Мгновение тишины. И… зал грохнул аплодисментами. Аплодировали Ромм, Герасимов, вся комиссия. Яростно хлопали студенты, которые знали подоплеку увольнения Коварского. Аплодировал Катинов. Аплодировал Декан! А что ему оставалось?

Немного позднее я задала Николаю Аркадьевичу вопрос: почему он тогда закрыл лицо руками?

— Испугался, что вы погубили ваш диплом.

Они искоса посмотрел на меня:

— Между прочим, когда комиссия обсуждала отметки, Миша Ромм заявил: «Даже если бы сценарий не заслуживал отличной отметки, ей все равно нужно было поставить пятерку за одну ее речь».

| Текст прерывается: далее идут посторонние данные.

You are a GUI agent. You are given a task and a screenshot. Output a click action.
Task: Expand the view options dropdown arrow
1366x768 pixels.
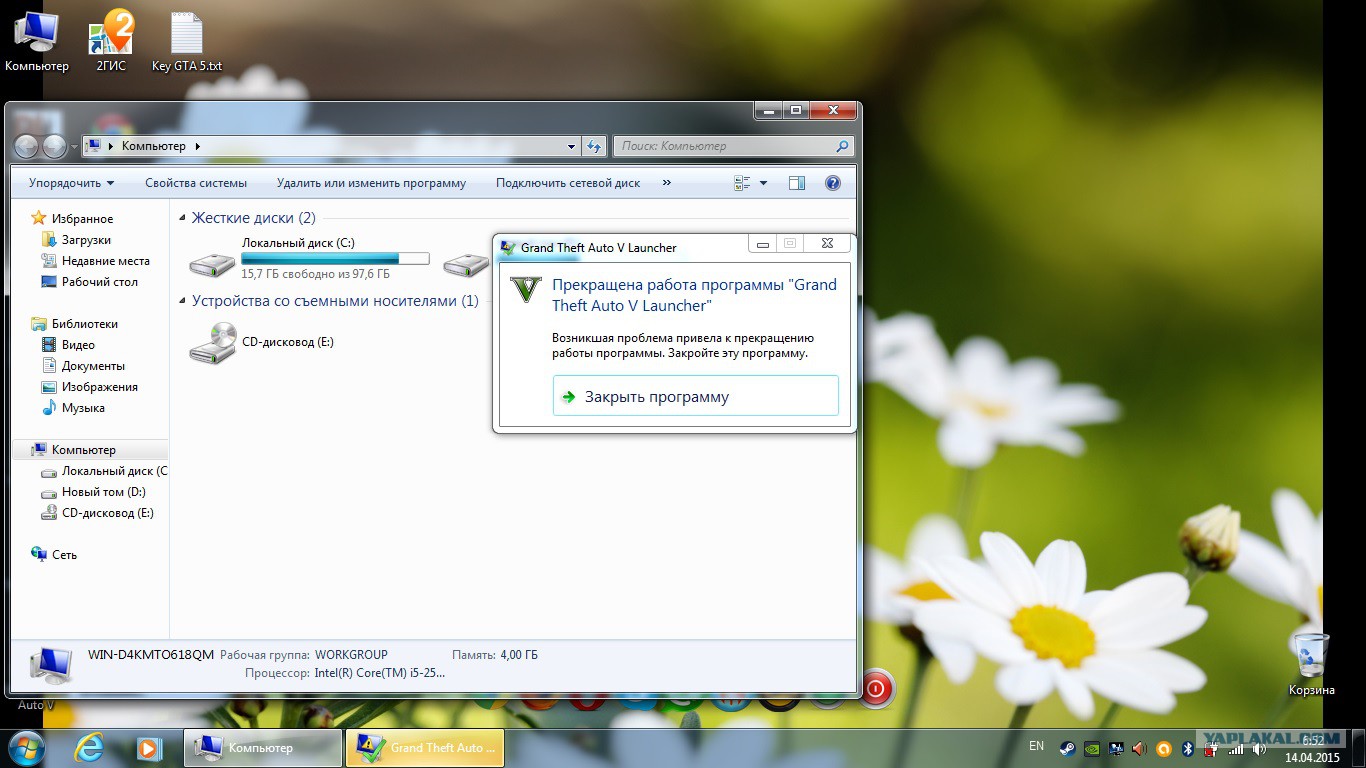pyautogui.click(x=763, y=183)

Я почувствовала, что краснею. Скорее сменить тему…

— А вы видели, как Декан аплодировал?

— Вы шутите?!

Коварский освобождено расхохотался.

Теперь шла расплата. По окончании ВГИКа меня должны были оставить в Москве, так как муж мой был студентом Литинститута. А согласно советскому закону того времени разрушать молодую семью не полагалось (глядишь, родят будущего строителя социализма).

На комиссии по распределению Декан заявил, что нет никаких оснований оставлять меня в Москве, потому что брак у меня фиктивный, заключен всего за полтора месяца до защиты диплома — понятно зачем.

Что говорить! Мы проволынили два года с оформлением брака, не видя в том никакой необходимости. Как и мои родители когда-то!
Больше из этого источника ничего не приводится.